◆ TASK PROMPT ◆
The job is to find each line of the records below that includes the word "heading" and copy it.

BEGIN THE DATA

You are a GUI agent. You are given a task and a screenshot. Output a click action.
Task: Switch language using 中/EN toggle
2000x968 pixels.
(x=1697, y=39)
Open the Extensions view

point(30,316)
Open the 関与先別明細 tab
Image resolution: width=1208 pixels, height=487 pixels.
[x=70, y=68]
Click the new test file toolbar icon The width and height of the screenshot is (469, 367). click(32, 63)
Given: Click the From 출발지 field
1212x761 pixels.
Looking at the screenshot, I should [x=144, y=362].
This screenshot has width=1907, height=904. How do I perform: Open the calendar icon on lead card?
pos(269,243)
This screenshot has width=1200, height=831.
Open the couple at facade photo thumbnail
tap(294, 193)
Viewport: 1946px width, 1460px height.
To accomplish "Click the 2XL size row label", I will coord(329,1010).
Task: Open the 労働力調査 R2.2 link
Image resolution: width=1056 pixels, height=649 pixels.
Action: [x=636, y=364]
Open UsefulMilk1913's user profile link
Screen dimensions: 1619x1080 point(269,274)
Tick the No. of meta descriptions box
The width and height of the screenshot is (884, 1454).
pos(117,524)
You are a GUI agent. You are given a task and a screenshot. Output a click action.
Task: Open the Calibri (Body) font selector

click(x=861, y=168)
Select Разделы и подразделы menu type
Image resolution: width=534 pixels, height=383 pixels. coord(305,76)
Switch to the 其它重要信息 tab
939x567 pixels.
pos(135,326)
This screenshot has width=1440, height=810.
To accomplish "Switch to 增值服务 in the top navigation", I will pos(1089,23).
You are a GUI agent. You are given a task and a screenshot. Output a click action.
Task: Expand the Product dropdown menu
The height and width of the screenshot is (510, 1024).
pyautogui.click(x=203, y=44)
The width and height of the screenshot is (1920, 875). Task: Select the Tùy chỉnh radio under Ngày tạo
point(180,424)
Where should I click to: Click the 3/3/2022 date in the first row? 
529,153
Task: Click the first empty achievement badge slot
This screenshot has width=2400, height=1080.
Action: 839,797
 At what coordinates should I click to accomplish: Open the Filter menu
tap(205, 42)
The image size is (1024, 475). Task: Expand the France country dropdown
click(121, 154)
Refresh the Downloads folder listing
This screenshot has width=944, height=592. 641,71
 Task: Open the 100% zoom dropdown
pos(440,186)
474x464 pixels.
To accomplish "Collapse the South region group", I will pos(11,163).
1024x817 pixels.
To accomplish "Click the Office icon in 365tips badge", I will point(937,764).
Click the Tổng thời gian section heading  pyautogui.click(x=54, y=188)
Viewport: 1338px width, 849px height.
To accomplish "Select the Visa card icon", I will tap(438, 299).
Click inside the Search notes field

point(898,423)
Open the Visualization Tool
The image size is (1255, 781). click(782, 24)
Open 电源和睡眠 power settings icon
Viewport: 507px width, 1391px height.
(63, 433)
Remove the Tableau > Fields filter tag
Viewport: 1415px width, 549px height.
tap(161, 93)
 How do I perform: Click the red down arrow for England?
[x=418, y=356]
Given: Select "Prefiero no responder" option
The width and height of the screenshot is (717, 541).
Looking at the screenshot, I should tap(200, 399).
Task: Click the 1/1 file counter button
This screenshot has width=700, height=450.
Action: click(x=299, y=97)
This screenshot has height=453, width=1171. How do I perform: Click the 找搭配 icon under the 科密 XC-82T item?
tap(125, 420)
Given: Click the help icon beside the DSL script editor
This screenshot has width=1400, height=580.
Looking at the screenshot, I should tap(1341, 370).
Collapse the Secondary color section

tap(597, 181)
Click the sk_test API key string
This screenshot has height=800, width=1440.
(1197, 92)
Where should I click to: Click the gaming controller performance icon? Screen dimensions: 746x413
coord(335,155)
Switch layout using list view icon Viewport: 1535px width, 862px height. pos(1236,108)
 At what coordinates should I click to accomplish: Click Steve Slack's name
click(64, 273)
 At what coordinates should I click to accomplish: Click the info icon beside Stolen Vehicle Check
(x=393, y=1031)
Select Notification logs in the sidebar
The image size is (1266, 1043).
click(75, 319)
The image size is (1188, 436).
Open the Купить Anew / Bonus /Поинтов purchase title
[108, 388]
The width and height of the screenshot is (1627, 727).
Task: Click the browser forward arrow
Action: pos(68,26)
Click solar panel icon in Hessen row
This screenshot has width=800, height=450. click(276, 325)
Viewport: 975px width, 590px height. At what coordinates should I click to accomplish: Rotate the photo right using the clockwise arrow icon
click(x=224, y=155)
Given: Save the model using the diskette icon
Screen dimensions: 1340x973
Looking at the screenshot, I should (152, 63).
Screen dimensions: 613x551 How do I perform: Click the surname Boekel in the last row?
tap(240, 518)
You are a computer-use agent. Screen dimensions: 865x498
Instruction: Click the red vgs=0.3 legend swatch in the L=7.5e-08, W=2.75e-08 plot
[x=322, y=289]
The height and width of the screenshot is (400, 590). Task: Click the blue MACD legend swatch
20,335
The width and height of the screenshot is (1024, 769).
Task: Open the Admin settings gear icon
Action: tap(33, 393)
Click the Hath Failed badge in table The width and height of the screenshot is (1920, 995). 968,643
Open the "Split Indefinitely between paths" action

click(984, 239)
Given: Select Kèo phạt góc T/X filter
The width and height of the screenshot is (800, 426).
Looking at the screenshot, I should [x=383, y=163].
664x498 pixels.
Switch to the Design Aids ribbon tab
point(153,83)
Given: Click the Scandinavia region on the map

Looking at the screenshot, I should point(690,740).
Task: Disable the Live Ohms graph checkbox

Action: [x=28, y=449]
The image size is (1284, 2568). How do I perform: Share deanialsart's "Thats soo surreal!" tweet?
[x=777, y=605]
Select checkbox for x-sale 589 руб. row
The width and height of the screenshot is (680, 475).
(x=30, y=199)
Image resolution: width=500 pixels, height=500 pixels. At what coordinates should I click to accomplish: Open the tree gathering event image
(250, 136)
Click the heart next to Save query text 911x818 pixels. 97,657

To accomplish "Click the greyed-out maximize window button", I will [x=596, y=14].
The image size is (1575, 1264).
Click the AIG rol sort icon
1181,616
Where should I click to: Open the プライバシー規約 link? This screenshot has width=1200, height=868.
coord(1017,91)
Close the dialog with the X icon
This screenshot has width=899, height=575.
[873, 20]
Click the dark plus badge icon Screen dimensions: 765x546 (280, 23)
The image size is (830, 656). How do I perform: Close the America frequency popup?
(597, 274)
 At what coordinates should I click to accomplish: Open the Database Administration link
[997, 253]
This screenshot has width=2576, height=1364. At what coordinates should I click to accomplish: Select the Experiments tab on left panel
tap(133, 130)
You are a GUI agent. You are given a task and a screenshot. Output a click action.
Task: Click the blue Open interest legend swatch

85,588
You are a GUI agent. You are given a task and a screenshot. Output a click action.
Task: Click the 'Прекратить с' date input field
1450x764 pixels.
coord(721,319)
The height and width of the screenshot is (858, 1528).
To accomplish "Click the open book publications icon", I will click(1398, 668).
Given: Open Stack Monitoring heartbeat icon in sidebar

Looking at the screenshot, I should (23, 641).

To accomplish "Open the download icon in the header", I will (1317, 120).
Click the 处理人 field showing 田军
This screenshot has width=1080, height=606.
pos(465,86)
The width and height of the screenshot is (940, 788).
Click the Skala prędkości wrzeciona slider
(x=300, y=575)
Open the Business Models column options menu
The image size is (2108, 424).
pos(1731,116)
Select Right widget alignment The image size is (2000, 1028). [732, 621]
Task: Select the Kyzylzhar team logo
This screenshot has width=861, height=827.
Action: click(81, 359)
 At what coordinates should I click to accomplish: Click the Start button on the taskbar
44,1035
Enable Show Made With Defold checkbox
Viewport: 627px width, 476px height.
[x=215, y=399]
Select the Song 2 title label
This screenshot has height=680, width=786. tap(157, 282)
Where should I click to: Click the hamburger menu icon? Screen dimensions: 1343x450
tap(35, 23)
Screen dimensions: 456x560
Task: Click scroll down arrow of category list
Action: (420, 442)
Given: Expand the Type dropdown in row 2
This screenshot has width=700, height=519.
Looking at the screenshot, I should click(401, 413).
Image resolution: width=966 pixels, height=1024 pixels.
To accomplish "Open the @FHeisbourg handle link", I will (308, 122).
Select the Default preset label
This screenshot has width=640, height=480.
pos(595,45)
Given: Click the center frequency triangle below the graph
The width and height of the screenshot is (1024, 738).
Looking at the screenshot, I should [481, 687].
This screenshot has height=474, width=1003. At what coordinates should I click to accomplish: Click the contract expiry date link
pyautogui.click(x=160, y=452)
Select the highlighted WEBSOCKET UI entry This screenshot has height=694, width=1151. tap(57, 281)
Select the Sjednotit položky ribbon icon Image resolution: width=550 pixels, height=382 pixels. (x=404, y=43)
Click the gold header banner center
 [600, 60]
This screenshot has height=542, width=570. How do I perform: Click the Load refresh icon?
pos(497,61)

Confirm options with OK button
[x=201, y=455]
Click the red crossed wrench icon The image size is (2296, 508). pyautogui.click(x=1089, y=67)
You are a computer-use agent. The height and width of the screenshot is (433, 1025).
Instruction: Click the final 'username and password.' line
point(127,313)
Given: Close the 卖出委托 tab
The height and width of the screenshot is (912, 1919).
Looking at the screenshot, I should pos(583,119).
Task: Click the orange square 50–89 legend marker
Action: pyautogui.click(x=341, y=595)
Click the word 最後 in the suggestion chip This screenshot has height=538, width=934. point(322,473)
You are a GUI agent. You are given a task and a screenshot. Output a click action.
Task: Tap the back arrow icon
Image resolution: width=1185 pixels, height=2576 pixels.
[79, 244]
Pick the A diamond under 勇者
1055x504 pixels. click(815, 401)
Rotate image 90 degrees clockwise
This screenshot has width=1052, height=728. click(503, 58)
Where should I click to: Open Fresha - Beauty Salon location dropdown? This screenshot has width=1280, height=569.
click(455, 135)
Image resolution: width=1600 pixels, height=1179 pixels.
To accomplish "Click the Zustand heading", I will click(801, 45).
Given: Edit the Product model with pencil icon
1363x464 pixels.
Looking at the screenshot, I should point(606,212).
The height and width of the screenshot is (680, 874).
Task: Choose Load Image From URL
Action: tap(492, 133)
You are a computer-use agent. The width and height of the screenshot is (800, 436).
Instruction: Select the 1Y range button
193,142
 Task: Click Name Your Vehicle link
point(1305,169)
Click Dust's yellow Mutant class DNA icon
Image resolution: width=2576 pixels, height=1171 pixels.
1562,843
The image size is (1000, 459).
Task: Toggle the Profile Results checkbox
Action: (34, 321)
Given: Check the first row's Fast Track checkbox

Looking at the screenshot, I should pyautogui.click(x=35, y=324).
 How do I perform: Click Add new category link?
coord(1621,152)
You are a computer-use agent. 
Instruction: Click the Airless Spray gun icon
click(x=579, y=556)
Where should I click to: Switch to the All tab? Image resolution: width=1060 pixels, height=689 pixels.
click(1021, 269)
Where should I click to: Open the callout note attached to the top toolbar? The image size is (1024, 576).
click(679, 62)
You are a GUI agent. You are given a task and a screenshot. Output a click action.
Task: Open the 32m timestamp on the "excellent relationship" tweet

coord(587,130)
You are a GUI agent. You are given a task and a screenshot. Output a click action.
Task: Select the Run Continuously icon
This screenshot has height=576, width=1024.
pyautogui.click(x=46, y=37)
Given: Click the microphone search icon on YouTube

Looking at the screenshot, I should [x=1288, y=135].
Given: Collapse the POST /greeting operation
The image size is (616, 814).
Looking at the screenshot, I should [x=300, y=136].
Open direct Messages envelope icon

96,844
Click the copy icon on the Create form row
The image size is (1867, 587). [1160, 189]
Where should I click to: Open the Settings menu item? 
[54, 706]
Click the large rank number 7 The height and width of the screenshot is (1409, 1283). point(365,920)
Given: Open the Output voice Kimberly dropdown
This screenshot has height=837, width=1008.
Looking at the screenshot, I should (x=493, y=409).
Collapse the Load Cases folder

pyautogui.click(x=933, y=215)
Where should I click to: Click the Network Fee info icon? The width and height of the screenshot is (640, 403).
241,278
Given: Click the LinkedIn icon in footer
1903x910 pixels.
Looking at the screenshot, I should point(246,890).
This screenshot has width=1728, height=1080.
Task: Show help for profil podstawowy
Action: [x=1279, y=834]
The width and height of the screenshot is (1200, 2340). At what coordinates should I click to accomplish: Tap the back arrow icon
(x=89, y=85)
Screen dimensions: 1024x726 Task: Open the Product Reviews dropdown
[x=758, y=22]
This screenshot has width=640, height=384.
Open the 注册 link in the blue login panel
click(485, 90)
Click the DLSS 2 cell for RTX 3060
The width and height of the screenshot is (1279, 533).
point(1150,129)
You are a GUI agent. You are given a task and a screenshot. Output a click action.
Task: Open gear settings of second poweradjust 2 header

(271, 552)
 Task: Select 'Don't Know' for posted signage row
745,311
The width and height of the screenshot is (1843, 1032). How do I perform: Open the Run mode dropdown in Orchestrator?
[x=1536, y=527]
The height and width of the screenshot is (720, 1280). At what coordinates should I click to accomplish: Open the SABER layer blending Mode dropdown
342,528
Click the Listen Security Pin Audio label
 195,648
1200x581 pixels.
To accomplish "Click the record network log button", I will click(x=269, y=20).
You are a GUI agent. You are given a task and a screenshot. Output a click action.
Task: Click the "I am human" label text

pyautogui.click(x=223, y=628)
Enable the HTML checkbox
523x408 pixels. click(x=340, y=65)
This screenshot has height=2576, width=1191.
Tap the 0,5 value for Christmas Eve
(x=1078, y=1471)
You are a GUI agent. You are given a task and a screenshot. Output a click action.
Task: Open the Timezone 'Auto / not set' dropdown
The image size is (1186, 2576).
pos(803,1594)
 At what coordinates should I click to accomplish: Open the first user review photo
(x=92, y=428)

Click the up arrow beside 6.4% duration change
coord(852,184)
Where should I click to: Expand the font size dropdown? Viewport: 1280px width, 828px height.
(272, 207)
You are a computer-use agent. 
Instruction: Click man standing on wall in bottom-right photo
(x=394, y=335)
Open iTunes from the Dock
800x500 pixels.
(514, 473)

END THE DATA

◆ WORKED SOLUTION ◆
Click the Tổng thời gian section heading  pyautogui.click(x=54, y=188)
To accomplish "Click the Zustand heading", I will click(801, 45).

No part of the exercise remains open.